Jonelle Matthews discovery provides closure for family, but new chapter is only just begun

Joe Moylan/Greeley Tribune
Gloria Matthews, right, recalls a moment of prayer and faith, as husband Jim Matthews, left, looks on, that gave her peace many years after the disappearance of their adopted daughter Jonelle Matthews on Dec. 20, 1984. The Matthews family, Jim, Gloria and daughter Jennifer, spoke to the Greeley Tribune Friday afternoon Aug. 9, 2019, at a home in northwest Greeley.
Michael Brian/Greeley Tribune

GREELEY – Late last month, Jim and Gloria Matthews were preparing to embark on the next chapter of their lives.

After enjoying almost seven years of retirement overseas in San Isidro de El General, Costa Rica, Jim and Gloria decided it was time to return home to the United States — to the Pacific Northwest — to be closer to their daughter, Jennifer Mogensen, in Washington state.

They spent the week of July 22 preparing their house for showings. They wrote a short article and snapped photos to announce in a local English language newspaper their house was for sale.

The night of Wednesday, July 24, three days before they planned to formally place their house on the market, Jim and Gloria received a phone call from Det. Robert Cash with the Greeley Police Department.

After more than 34 years of waiting, wondering, hoping and praying, the remains of their daughter, Jonelle Matthews, had been discovered by oilfield workers digging a pipeline about 18 miles southeast of Greeley.

“To be perfectly frank, and I think everyone would agree, we were totally stunned,” Jim said last week during an interview with the Greeley Tribune. “As soon as we got the news, we just dropped everything and got here as quick as we could.”

Jim and Gloria landed at Denver International Airport a little more than two weeks ago. Jennifer arrived days later.

Since their arrival, the Matthews family has been busy speaking with local police and planning a proper sendoff for their daughter, all while also balancing near constant interview requests from media outlets throughout the country.

The Tribune sat down with Jim, Gloria and Jennifer on Aug. 9 to talk about the discovery, the investigation, the regrets they still hold onto three decades later and how Jonelle, who was adopted, came into their lives.

The ideal family

Anybody who has ever talked about having children has a picture in their minds of their ideal family.

For a Gloria Matthews, her vision of the perfect family included more than one child. She wanted siblings who could grow together, learn from one another and love each other. But after Jennifer arrived in September 1968, Jim and Gloria had difficulty conceiving a second child.

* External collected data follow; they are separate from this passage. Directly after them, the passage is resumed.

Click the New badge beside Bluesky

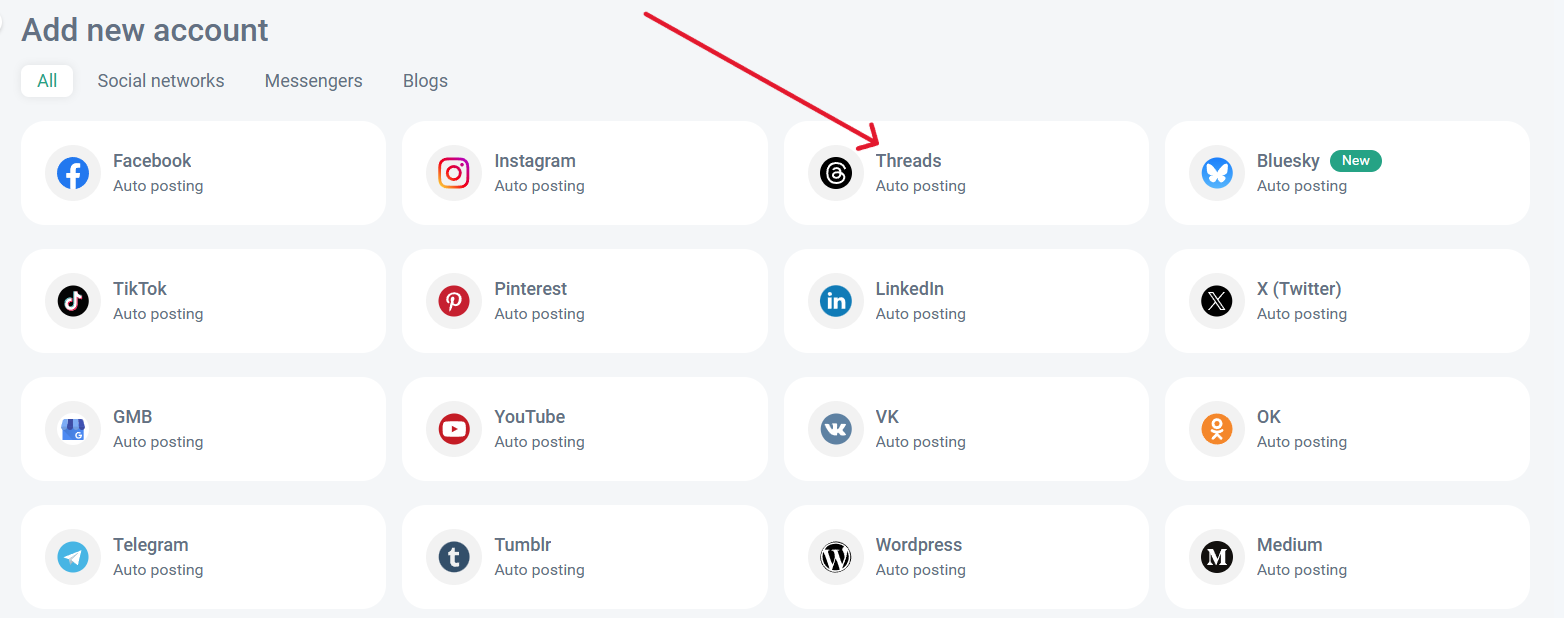pos(1355,161)
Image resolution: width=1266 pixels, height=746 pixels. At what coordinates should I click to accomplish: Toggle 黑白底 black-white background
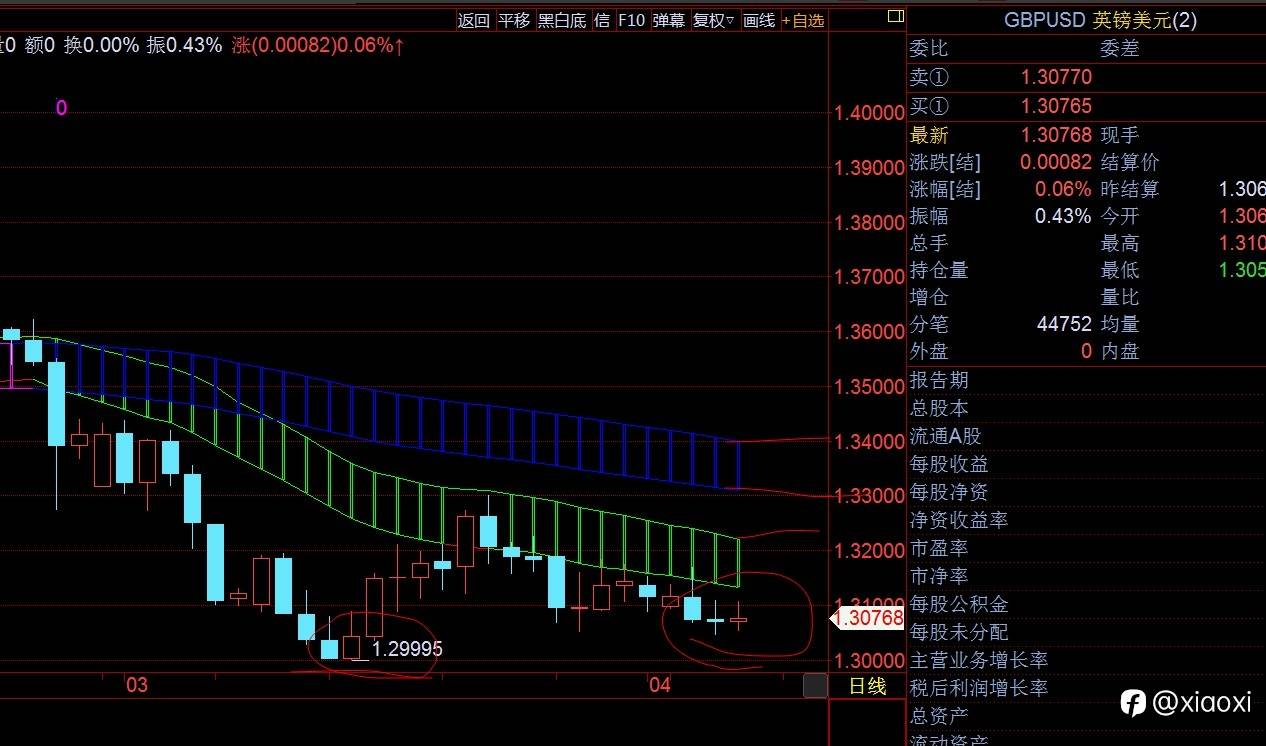tap(562, 20)
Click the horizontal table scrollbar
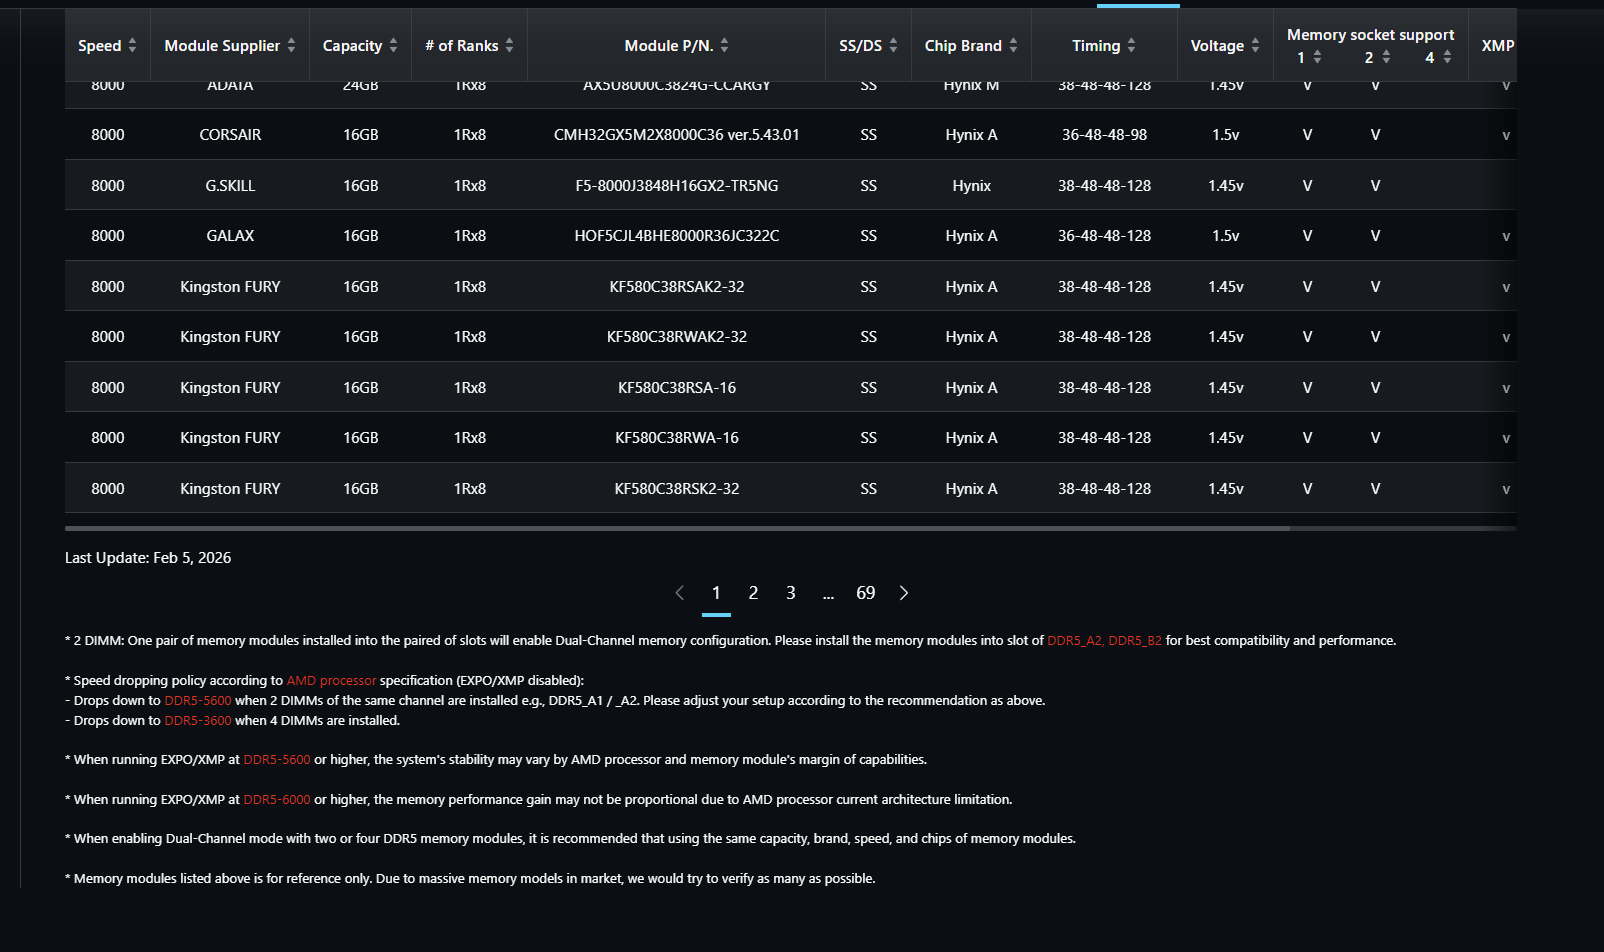Image resolution: width=1604 pixels, height=952 pixels. click(677, 528)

“We eventually decided there are so many children who need to be adopted; let’s adopt,” Gloria said.

The Matthews were living in Camarillo, Calif., at the time, about an hour north of Los Angeles. They began to explore opportunities to adopt with the Children’s Home Society of California, which had an office in nearby Santa Barbara.

As they were going through the adoption process, Jim, a burgeoning lifelong educator, received an opportunity to teach overseas in Beirut. The Children’s Home Society accelerated their application process and by March 1972, six weeks after her birth, Jonelle became a member of the Matthews family.

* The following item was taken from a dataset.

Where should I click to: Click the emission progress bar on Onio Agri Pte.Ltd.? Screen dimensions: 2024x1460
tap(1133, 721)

“In those days, adoption agencies matched children to the parents,” Gloria said. “Jenn had light hair like Jim and Jonelle had dark hair like me, so she looked like she was just part of the family, which was important to adoption agencies at the time.”

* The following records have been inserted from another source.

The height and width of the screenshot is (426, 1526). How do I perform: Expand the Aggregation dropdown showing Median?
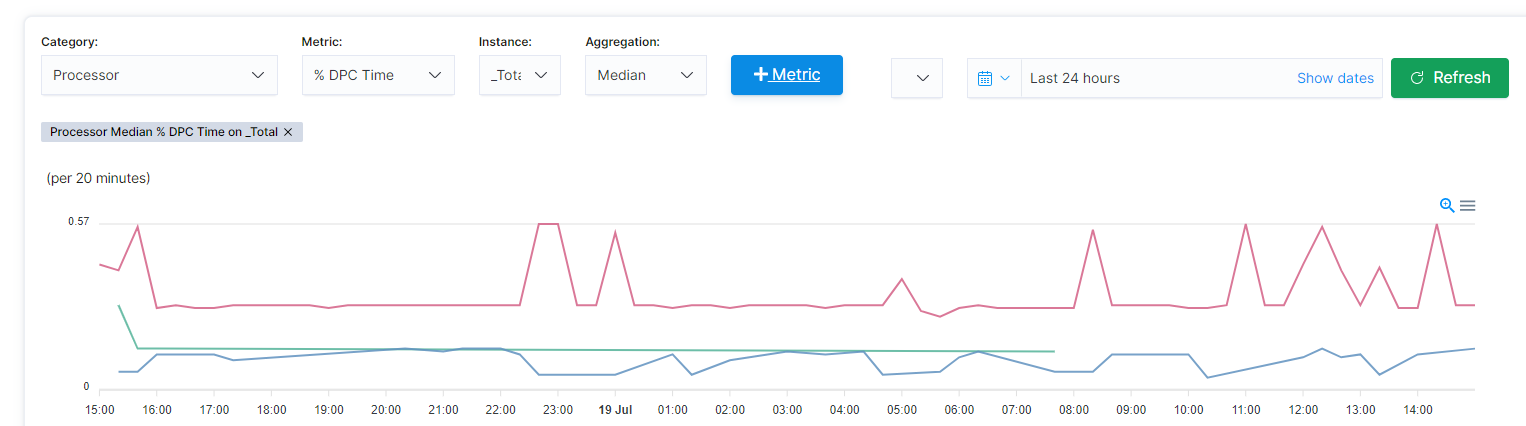click(645, 75)
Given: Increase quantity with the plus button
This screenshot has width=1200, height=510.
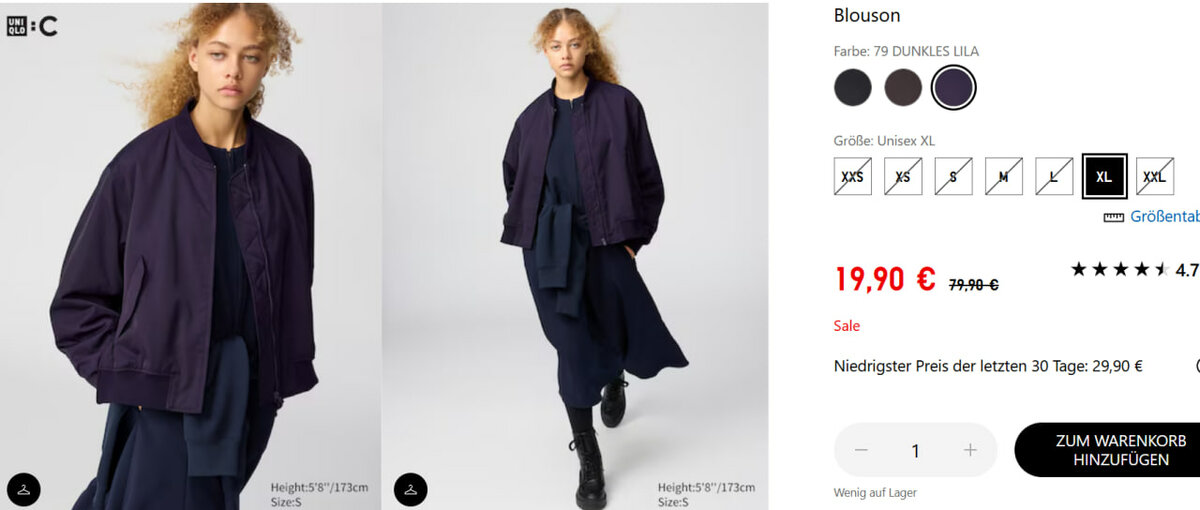Looking at the screenshot, I should 969,450.
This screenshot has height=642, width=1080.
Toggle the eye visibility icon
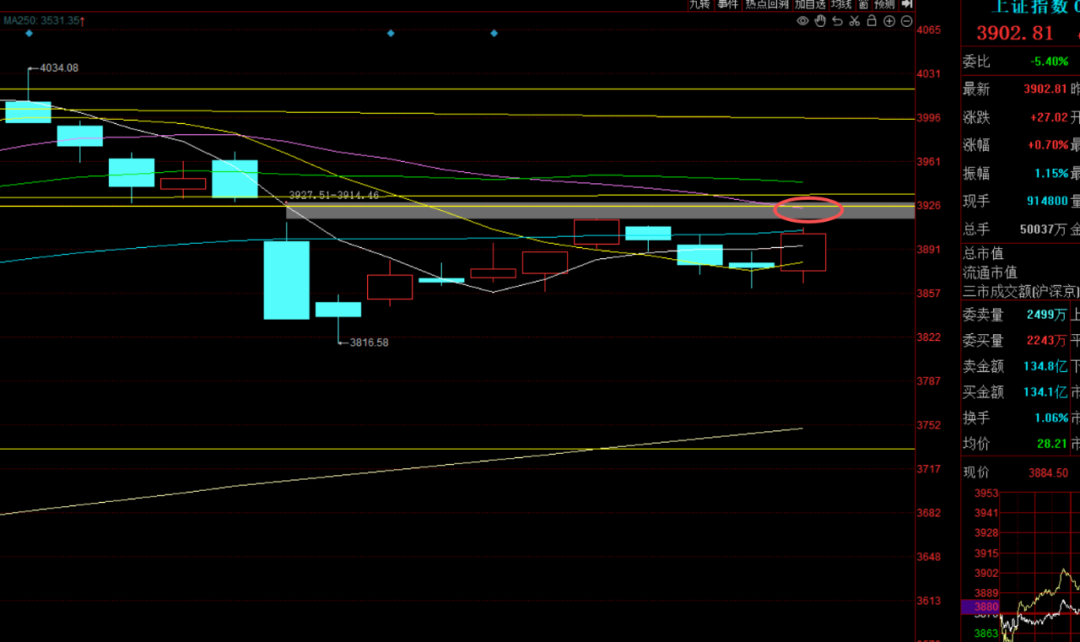click(803, 21)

The Matthews would learn Jonelle’s personality also gelled with the rest of the family, particularly with her adopted mother. While Jim and Jennifer tend to be the calm, cool and collected ones, Jonelle was a little more emotional like Gloria, and she had a flare for the dramatic in both good and bad ways.

Jonelle was spunky, Jennifer remembers, and had no problem giving people a piece of her mind. She also loved the performing arts, singing in the choir in school and at church and auditioning for school plays. She sang in a Christmas concert the night she went missing.

Jonelle Matthews’ sister Jennifer Mogensen speaks about the immediate aftermath of Jonelle’s disappearance on Dec. 20, 1984. The Matthews family, Jim, Gloria and daughter Jennifer, spoke to the Greeley Tribune Aug. 9, 2019, at a home in northwest Greeley. (Michael Brian/
Andy Bockelman/Craig Press

The abduction

After teaching three years in Beirut, Jim Matthews and the rest of the family returned to California. In 1978, Jim accepted a job as the director of development at Dayspring Christian Academy and relocated his family to Greeley.

Six years later, on Dec. 20, 1984, 12-year-old Jonelle sang in a Christmas concert with the Franklin Middle School Honor Choir at IntraWest Bank in Greeley. She was last seen about 8 p.m. that night when she was dropped off at her home at 320 43rd Ave. Court by a friend and her friend’s father.

Jonelle Matthews
Courtesy Photo

Jonelle walked into an empty house. Gloria was at Stapleton International Airport in Denver waiting to board a flight to Los Angeles. Gloria hadn’t seen her family in two years and wanted to surprise them for Christmas.

Jim and Jennifer were at Greeley Central High School where Jennifer, a junior at the time, was playing in a basketball game. Jim drove himself home after the game, arriving right at 9:30 p.m., an hour and a half after Jonelle.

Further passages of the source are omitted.